### DESCRIPTION OF THE TASK
Please copy out every line of the data word for word.

▶

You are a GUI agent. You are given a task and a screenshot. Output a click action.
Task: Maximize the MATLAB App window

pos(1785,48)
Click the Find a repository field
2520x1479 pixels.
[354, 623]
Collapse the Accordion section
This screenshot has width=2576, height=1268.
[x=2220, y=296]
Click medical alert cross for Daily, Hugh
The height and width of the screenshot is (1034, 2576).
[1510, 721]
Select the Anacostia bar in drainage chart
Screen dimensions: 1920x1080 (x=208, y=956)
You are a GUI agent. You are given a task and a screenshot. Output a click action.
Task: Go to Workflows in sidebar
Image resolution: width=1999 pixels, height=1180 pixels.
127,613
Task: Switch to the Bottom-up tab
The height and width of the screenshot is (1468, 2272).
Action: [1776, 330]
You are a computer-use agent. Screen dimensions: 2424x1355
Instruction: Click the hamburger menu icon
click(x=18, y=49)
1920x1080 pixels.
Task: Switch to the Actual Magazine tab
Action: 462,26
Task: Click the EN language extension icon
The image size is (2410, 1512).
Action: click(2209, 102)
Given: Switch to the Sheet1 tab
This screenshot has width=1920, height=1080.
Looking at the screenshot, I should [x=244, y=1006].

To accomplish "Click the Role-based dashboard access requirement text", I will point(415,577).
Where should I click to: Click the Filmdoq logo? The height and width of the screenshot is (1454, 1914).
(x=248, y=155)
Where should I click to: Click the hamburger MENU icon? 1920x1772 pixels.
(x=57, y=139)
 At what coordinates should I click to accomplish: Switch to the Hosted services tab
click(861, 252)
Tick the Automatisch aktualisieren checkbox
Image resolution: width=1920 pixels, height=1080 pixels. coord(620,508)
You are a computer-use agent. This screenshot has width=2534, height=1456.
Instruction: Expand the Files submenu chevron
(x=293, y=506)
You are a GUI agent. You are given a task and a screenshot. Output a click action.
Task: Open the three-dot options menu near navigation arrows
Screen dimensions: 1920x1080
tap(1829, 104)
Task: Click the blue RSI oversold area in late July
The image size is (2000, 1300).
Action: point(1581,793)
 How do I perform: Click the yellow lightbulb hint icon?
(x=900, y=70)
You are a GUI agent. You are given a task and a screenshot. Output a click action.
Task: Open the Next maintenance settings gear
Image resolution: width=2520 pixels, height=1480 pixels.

◀

### WRITTEN REPLY
You are a GUI agent. You are given a task and a screenshot. Output a click action.
Task: Maximize the MATLAB App window

pos(1785,48)
Click the Find a repository field
2520x1479 pixels.
[354, 623]
Collapse the Accordion section
This screenshot has width=2576, height=1268.
[x=2220, y=296]
Click medical alert cross for Daily, Hugh
The height and width of the screenshot is (1034, 2576).
[1510, 721]
Select the Anacostia bar in drainage chart
Screen dimensions: 1920x1080 (x=208, y=956)
You are a GUI agent. You are given a task and a screenshot. Output a click action.
Task: Go to Workflows in sidebar
Image resolution: width=1999 pixels, height=1180 pixels.
127,613
Task: Switch to the Bottom-up tab
The height and width of the screenshot is (1468, 2272).
Action: [1776, 330]
You are a computer-use agent. Screen dimensions: 2424x1355
Instruction: Click the hamburger menu icon
click(x=18, y=49)
1920x1080 pixels.
Task: Switch to the Actual Magazine tab
Action: 462,26
Task: Click the EN language extension icon
The image size is (2410, 1512).
Action: click(2209, 102)
Given: Switch to the Sheet1 tab
This screenshot has width=1920, height=1080.
Looking at the screenshot, I should [x=244, y=1006].

To accomplish "Click the Role-based dashboard access requirement text", I will point(415,577).
Where should I click to: Click the Filmdoq logo? The height and width of the screenshot is (1454, 1914).
(x=248, y=155)
Where should I click to: Click the hamburger MENU icon? 1920x1772 pixels.
(x=57, y=139)
 At what coordinates should I click to accomplish: Switch to the Hosted services tab
click(861, 252)
Tick the Automatisch aktualisieren checkbox
Image resolution: width=1920 pixels, height=1080 pixels. coord(620,508)
You are a computer-use agent. This screenshot has width=2534, height=1456.
Instruction: Expand the Files submenu chevron
(x=293, y=506)
You are a GUI agent. You are given a task and a screenshot. Output a click action.
Task: Open the three-dot options menu near navigation arrows
Screen dimensions: 1920x1080
tap(1829, 104)
Task: Click the blue RSI oversold area in late July
The image size is (2000, 1300).
Action: point(1581,793)
 How do I perform: Click the yellow lightbulb hint icon?
(x=900, y=70)
You are a GUI agent. You are given a task and a screenshot. Output a click action.
Task: Open the Next maintenance settings gear
Image resolution: width=2520 pixels, height=1480 pixels.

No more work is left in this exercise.